I have a column in a pandas dataframe that includes integers, lists of integers, strings, and combinations therein. For example:
df = pd.DataFrame({'A': [0, 1, '1, 2, z', 0, 2, '1, z', 'z', 0, 1]})
I want to be able to firstly identify the unique elements among these entries, and then to be able to sort by them. The first problem is recognizing the lists as collections of individual elements:
print(set(df['A'].values))
{0, 1, 2, '1, 2, z', 'z', '1, z'}
where I would ideally like to retrieve here is: {0, 1, 2, z}. I tried splitting the lists along the commas, but this ignores all the integers:
df_B = df['A'].str.split(',', expand=True)
print (df_B)
0 1 2
0 NaN NaN NaN
1 NaN NaN NaN
2 1 2 z
3 NaN NaN NaN
4 NaN NaN NaN
5 1 z None
6 z None None
7 NaN NaN NaN
8 NaN NaN NaN
I can get around that by first converting everything to strings:
df_tmp = df['A'].astype(str)
df_C = df_tmp.str.strip().str.split(',', expand=True)
print (df_C)
0 1 2
0 0 None None
1 1 None None
2 1 2 z
3 0 None None
4 2 None None
5 1 z None
6 z None None
7 0 None None
8 1 None None
print(set(np.concatenate(df_C.values)))
{'1', ' 2', 'z', None, '2', '0', ' z'}
But I still have a problem with white-space despite using str.strip(), so if I now look for occurrences of a particular element like '2', I don't find those with whitespaces:
df_keep = df_C.loc[df_C[0] == '2']
print (df_keep)
0 1 2
4 2 None None
In any case, I wonder if there isn't a better/more efficient way to achieve what I am trying to do than to convert everything to strings and to generate another dataframe with new columns for each element, since I then have to copy the indices into another list to retrieve the information from the corresponding rows of the original dataframe.

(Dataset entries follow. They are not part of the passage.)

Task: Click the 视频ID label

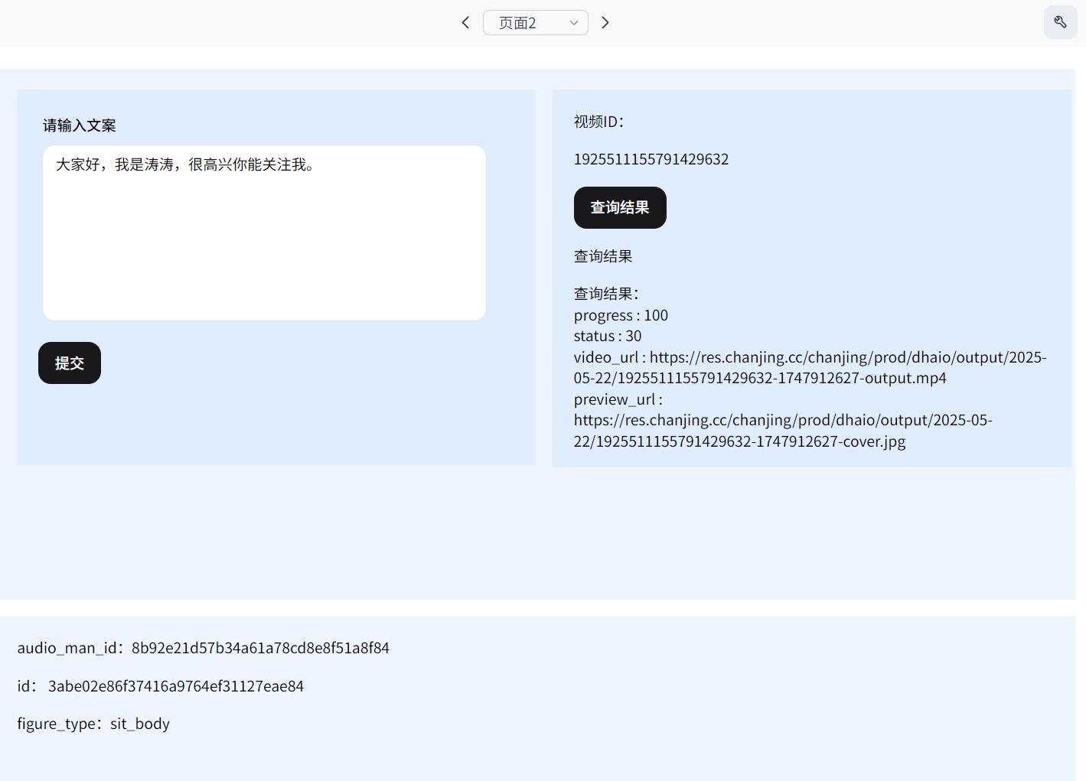Action: pos(598,122)
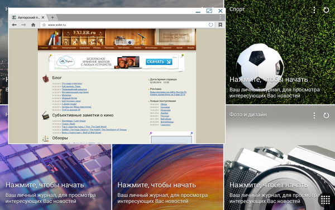Open the Фото и дизайн options menu
Viewport: 335px width, 210px height.
point(314,115)
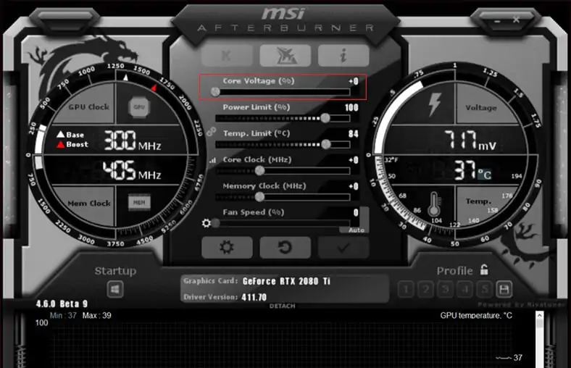
Task: Open the Kombustor stress test button
Action: tap(227, 55)
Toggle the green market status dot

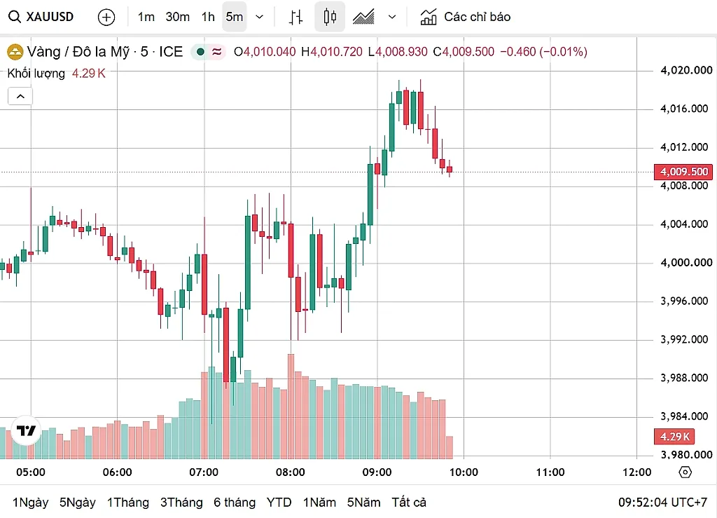(200, 52)
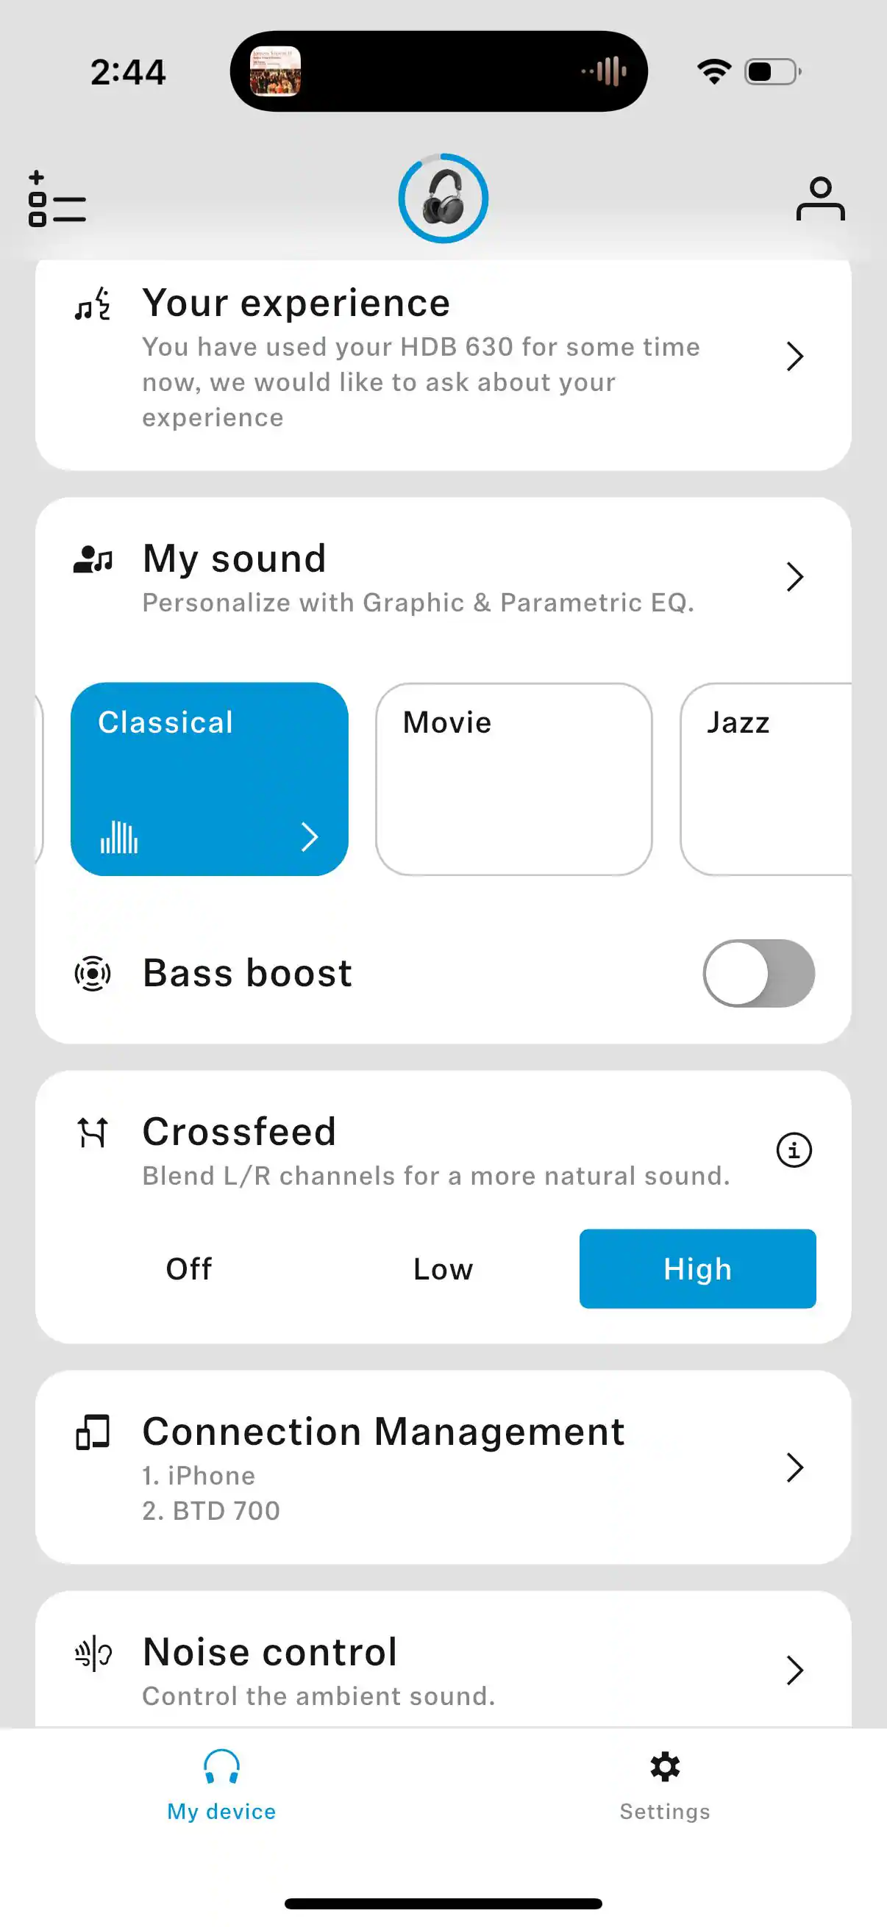Image resolution: width=887 pixels, height=1927 pixels.
Task: Tap the equalizer bars icon on Classical
Action: click(x=120, y=837)
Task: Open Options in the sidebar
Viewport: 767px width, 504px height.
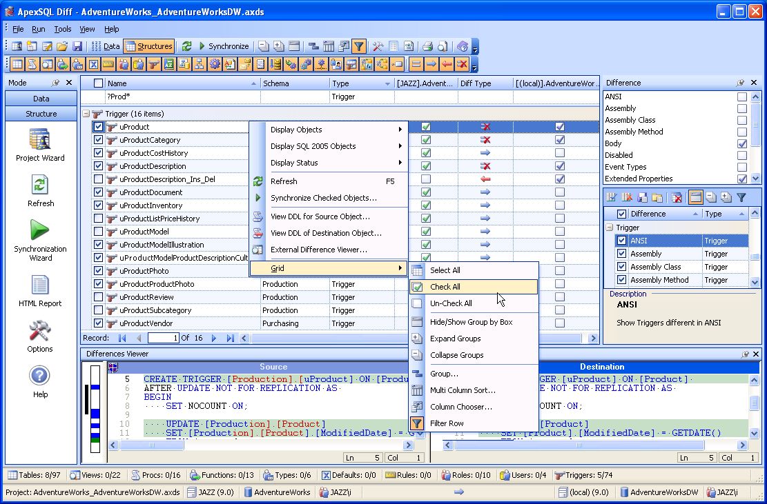Action: [40, 332]
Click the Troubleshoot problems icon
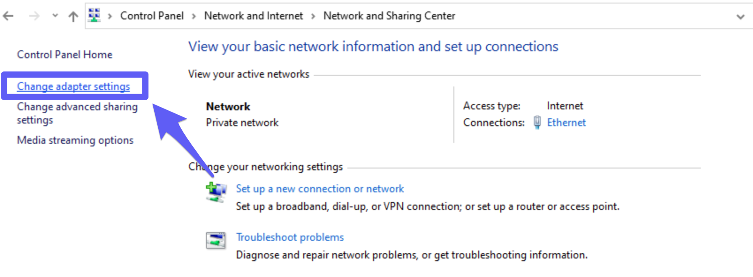 pyautogui.click(x=216, y=240)
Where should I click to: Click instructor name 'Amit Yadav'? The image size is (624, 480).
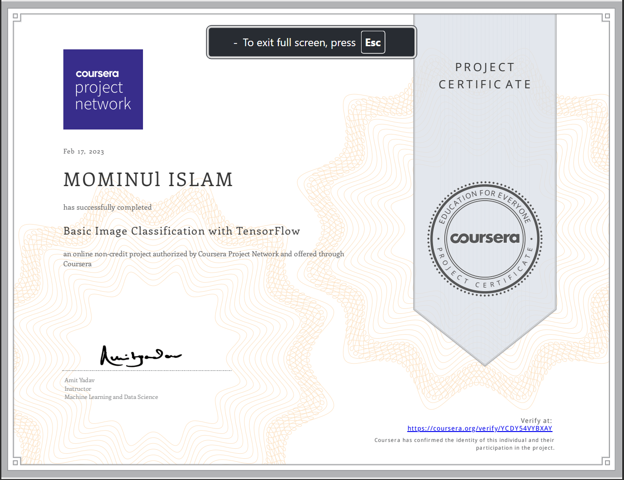tap(80, 380)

Is there a way to search through a mixture of individual elements and lists in the original dataframe?
CodePudding user response:
IIUC, convert all to string, split, explode and get the set:
s = df['A'].astype(str).str.split(',\s*').explode()
out = set(s)
output: {'0', '1', '2', 'z'}
To keep integers, you could do:
s = df['A'].astype(str).str.split(',\s*').explode(ignore_index=True)
s2 = pd.to_numeric(s, errors='coerce').dropna().astype(int)
out = set(s.loc[s.index.difference(s2.index)]) | set(s2)
output: {0, 1, 2, 'z'}